# sPlot with simple Gaussian and polynomial PDFs and splitting the data into 4 seperate fits

Fit a pseudo-data missing-mass distribution to produce sWeights then use them to plot signal-weighted distributions for other variables.

Here we use the `Eg` variable to split the data into 4 separate datasets and perform fits on each one using ROOT PROOF to parallise the fits. In the end, the weights are combined back into 1 for drawing the integrated distributions.

Note the weights are stored in a `Weights` object which then can be loaded into other fits. [Weights.h](https://github.com/dglazier/brufit/blob/master/core/Weights.h)

Load `brufit` using ROOT Python bindings and initialise `jsroot` for drawing histograms.

In [None]:
import ROOT
ROOT.gROOT.ProcessLine(".x $BRUFIT/macros/LoadBru.C")
%jsroot

First you will need to generate some data. This is done with a ROOT macro generating random numbers from `TF1` functions. It can be executed from the following notebook GenerateData
Link to [Generate Data](GenerateData.ipynb).

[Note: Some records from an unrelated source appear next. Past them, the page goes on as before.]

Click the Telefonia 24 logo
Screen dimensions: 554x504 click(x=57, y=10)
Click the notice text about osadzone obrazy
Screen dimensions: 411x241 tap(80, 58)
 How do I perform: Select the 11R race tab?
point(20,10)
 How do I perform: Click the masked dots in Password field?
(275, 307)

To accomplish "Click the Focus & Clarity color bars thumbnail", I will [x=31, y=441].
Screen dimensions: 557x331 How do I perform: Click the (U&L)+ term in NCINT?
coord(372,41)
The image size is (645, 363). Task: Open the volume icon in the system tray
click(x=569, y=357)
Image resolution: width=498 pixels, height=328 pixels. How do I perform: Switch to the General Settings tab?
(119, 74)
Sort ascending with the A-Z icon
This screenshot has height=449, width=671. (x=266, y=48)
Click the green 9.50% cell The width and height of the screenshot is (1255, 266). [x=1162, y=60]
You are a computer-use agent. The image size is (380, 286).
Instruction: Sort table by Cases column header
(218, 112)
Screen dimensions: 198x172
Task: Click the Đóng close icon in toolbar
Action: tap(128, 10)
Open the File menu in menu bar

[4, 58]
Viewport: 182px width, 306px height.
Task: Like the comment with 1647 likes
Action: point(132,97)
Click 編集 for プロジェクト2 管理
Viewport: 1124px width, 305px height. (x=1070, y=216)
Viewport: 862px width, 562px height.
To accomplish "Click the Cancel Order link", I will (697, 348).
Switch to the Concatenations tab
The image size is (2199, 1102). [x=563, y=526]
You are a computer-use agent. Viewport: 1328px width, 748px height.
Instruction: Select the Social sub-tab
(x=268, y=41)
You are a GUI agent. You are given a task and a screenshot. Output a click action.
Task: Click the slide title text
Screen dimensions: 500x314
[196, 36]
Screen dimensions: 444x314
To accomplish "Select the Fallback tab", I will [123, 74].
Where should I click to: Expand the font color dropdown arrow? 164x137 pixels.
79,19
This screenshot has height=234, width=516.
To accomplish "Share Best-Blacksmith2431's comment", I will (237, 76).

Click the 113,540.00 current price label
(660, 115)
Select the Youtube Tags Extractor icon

Create the `sPlot` fit manager and set the output directory for fit results, plots, and weights.

In [None]:
splot = ROOT.sPlot()
splot.SetUp().SetOutDir("outBins")

Define the fit variable as `Mmiss` which is the name of a branch in the tree and set the fit range to 0-10.

In [None]:
splot.SetUp().LoadVariable("Mmiss[0,10]")

Set the name of the event ID variable. The input tree should have a double branch with a unique event ID number, in this case it is `fgID`.

In [None]:
splot.SetUp().SetIDBranchName("fgID")

Make a signal PDF. Here we will use a Gaussian distribution with mean and width parameters `smean` (initial value 6, allowed values between 4-7) and `swidth` (initial value 0.2, allowed values between 0.0001 and 3). The PDF is given the name `Signal`.

We then load it into the total fit PDF with `LoadSpeciesPDF`.

In [None]:
splot.SetUp().FactoryPDF("Gaussian::Signal( Mmiss, smean[6,4,7], swidth[0.2,0.0001,3] )")
splot.SetUp().LoadSpeciesPDF("Signal")

Make a background PDF as a 2nd degree Chebychev polynomial with coefficients `a0` and `a1` (both starting at -0.1 and varying between -1 and +1). The PDF is given the name `BG`.

In [None]:
splot.SetUp().FactoryPDF("Chebychev::BG(Mmiss,{a0[-0.1,-1,1],a1[0.1,-1,1]})")
splot.SetUp().LoadSpeciesPDF("BG",1)

Split the data into 4 bins based on the `Eg` variable. Note I can add any number of these splits based on different variables. You can also provide variable size bin widths `("Eg",4,{3,3.1,3.3,3.7,4})` where 4 is the number of bins.

In this case, after performing the individual fits, all weights will be combined into 1 file `OUTDIR/Tweights.root`.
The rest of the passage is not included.